--- BEGIN ---

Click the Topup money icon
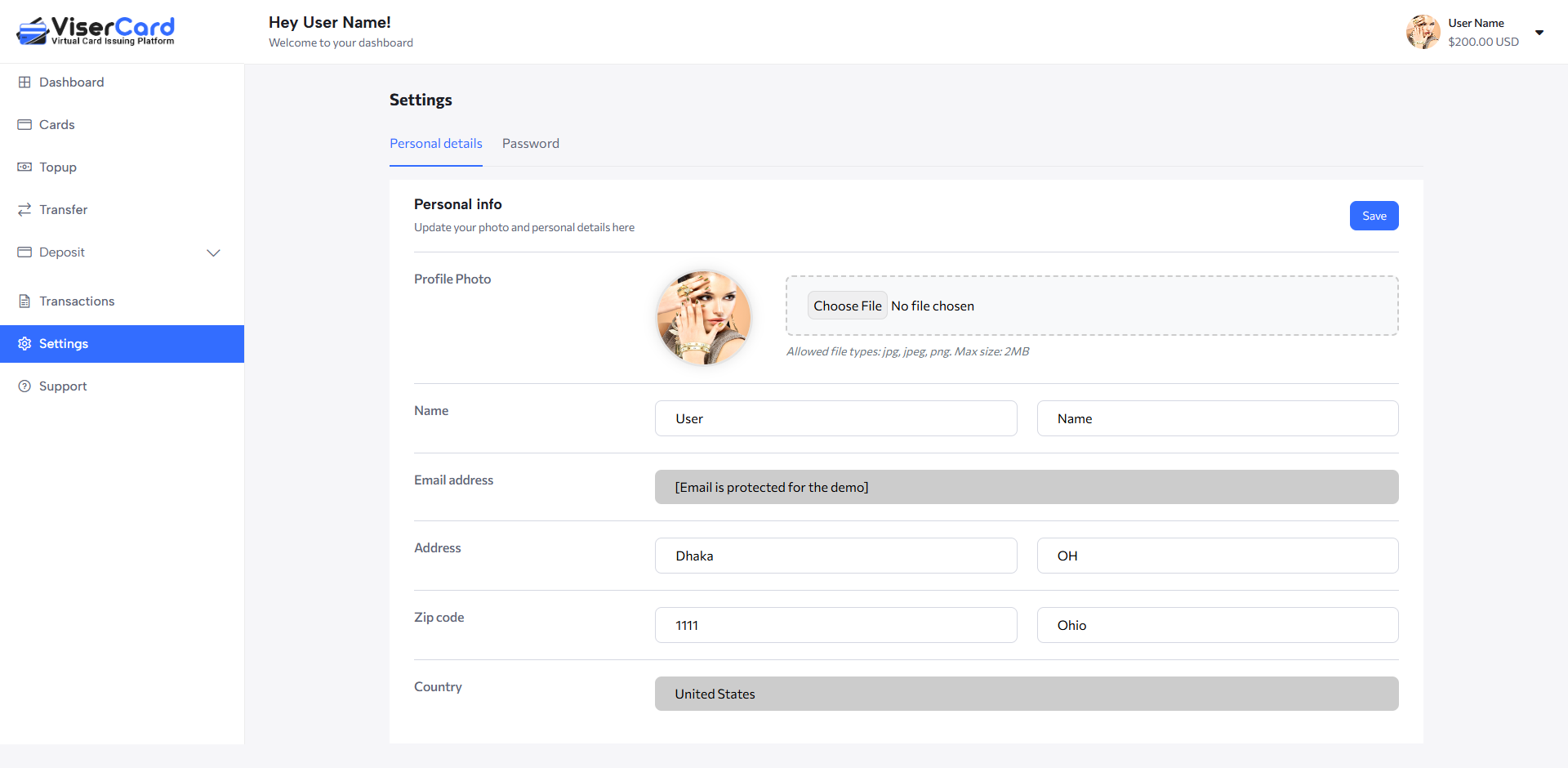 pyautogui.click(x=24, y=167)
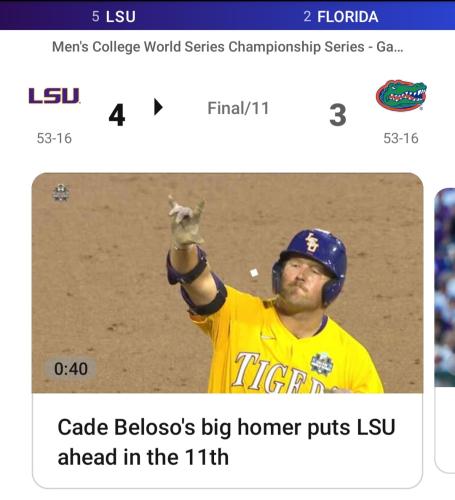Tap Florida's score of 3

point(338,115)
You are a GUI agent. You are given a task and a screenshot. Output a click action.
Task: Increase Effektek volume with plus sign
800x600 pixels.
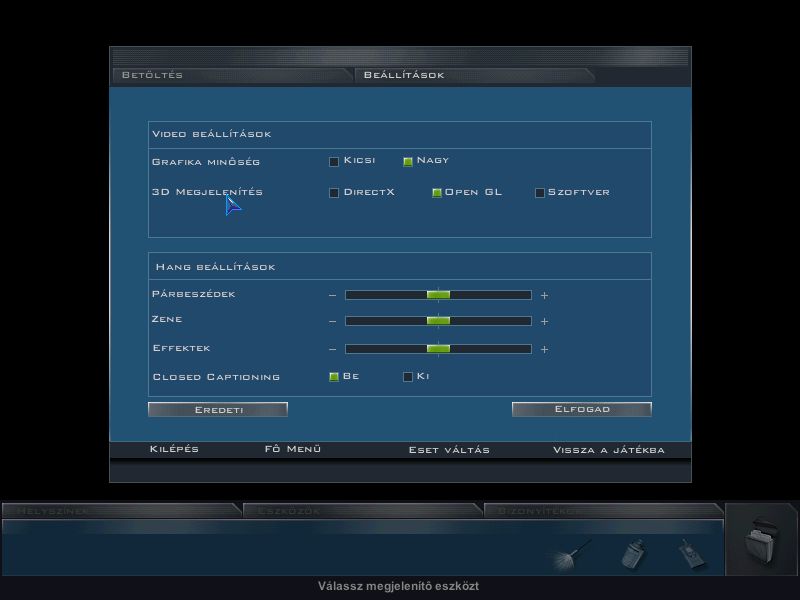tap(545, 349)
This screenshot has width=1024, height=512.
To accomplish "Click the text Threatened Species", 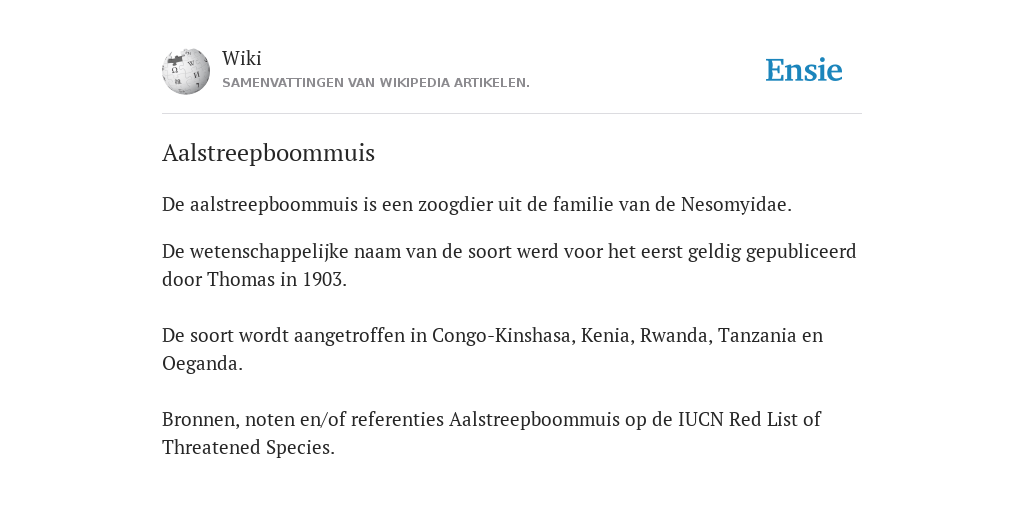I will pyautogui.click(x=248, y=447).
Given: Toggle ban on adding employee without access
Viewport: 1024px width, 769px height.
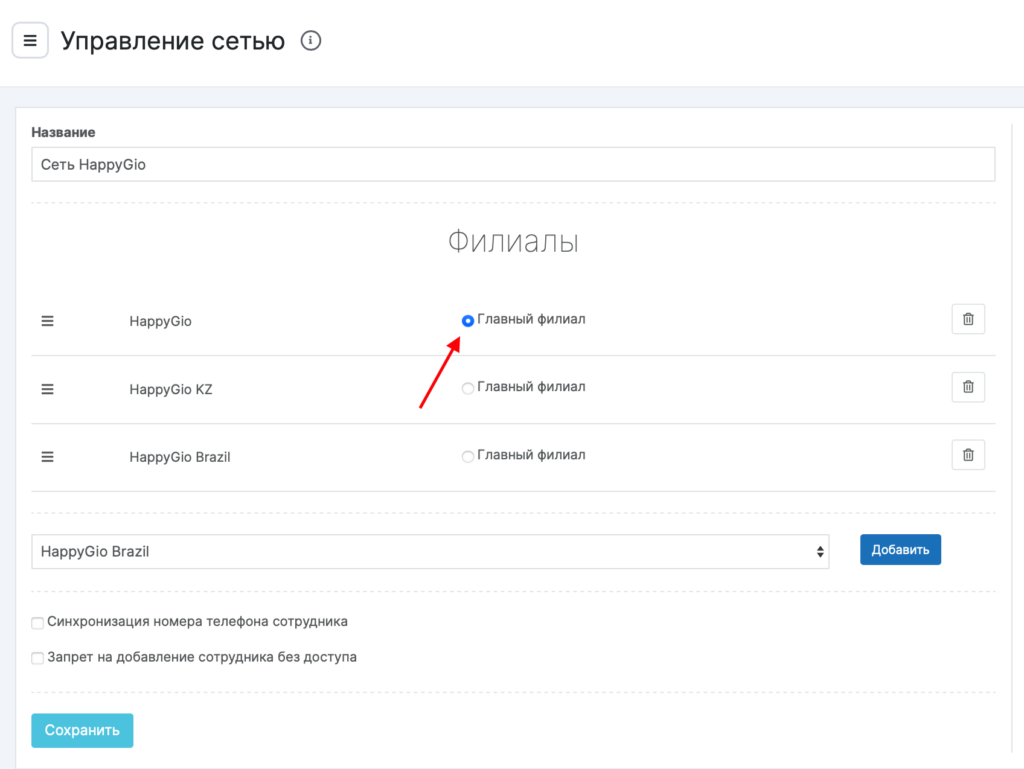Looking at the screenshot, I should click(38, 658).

--- END ---
--- BEGIN ---

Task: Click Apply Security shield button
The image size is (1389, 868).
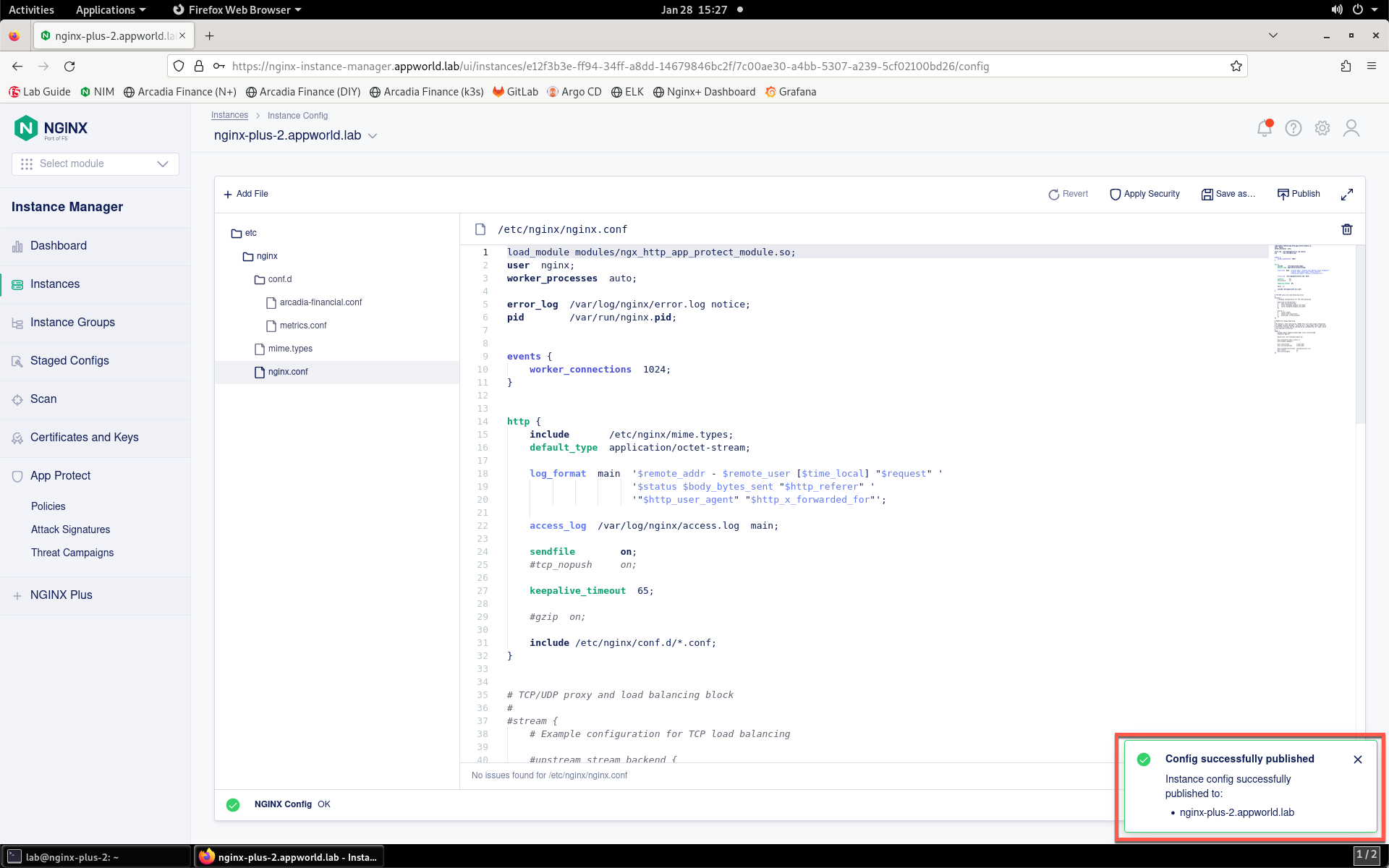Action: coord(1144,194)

--- END ---

Please copy the listing lines starting at the one containing "Given: Toggle ban" and ending at the one containing "Looking at the", swapping "employee" for "staff member" and keeping everything else unchanged. Leave the pictures out.

**REPLY TO THE TASK:**
Given: Toggle ban on adding staff member without access
Viewport: 1024px width, 769px height.
Looking at the screenshot, I should click(38, 658).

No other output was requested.